I only started watching The Walking Dead a year or so ago, having dropped it at some point during the first season in real time because I hated every single character with my life. The summer before last I was on a very long flight that was showing the whole of Season 5 and I thought, okay, well, why not. As it happened the episode I picked up on involved most of the main characters kneeling over what I can only describe as a grisly murder trough, getting bopped on the head with a hammer and having their throats slit. I just sat there and openly wept like a lunatic while the lady sitting next to me looked on in embarrassment. Then I got wine drunk off two minis and watched Game of Thrones. Anyway that experience was upsetting enough that I came home and binge watched the whole show from the beginning. Apparently feeling super upset is what I look for in my entertainment choices.

The Walking Dead gets a lot of shit for being a terrible show, and it is--but only sometimes. About two-thirds of the time, it's truly the worst. But occasionally it's a very, very good show. Like shockingly good. As uneven as last season was, there were some brilliant moments: Carol becoming a double agent when the Wolves attacked their dumb gated community, Daryl and the nice gay guy coming upon that disco truck of zombies, and that time when Carl told that kid his dead dad was a total asshole--those were all A+. I think tonight's episode would've actually been okay if they'd had the courage to put it at the end of the last season instead of the dumb cliffhanger they ended up doing. It's not even about respecting your audience (though you really should do that), it's just an audience can smell a lack of narrative confidence like a horse smells fear. And Walking Dead has become a show with a total lack of narrative confidence. Killing Glenn after two fake outs would've sort of been genius as the cap on S6. Walking Dead isn't really capable of a genuinely risky move, so we have to settle for these little flashes of brilliance. I'm not really into TV on a technical level but I'm reasonably certain those flashes are connected to set design and...zombie choreography?...more than character or story. People say it's a good show for character but that's not really true. The only character who's well written is Carol. Just about everything else is to the credit/shame of the actors, who seem to be either really good or beyond terrible, which is confusing.

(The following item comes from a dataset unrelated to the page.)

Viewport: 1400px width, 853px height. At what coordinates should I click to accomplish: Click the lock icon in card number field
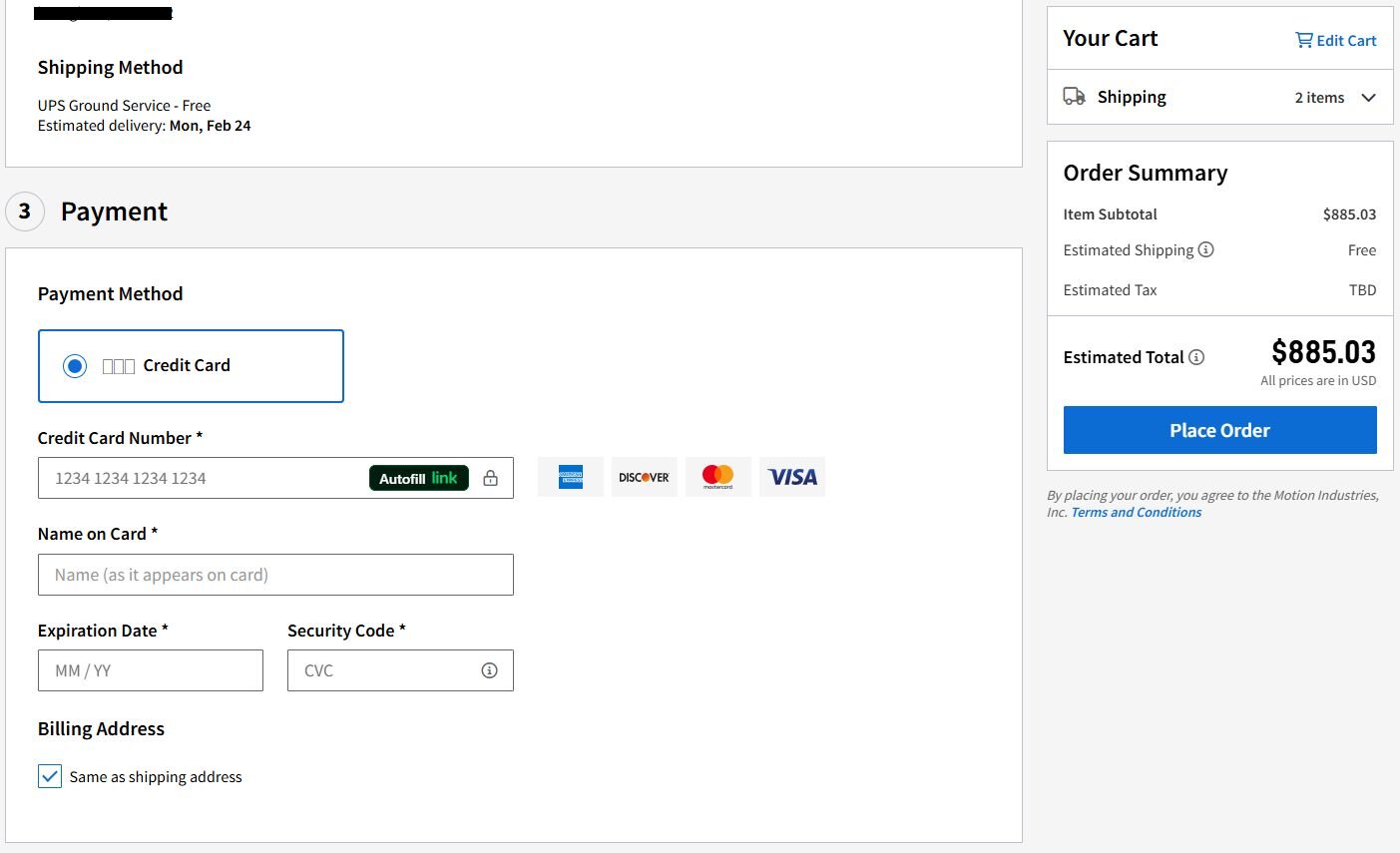(490, 478)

Tonight I watched the opener for Season 7 in real time, which I never do for anything, and I did so with the same fervent hope I take into every single episode: that they'd kill off Rick. They never will, and of course I know that, but a girl can dream. I want Rick to die because he's the absolute worst, but even more than that it's one of the few narrative moves the show has left that seems geninuely interesting. It's not brave or even unusual to kill off your core characters in this day and age, but to kill your protagonist...that'd be pretty ballsy.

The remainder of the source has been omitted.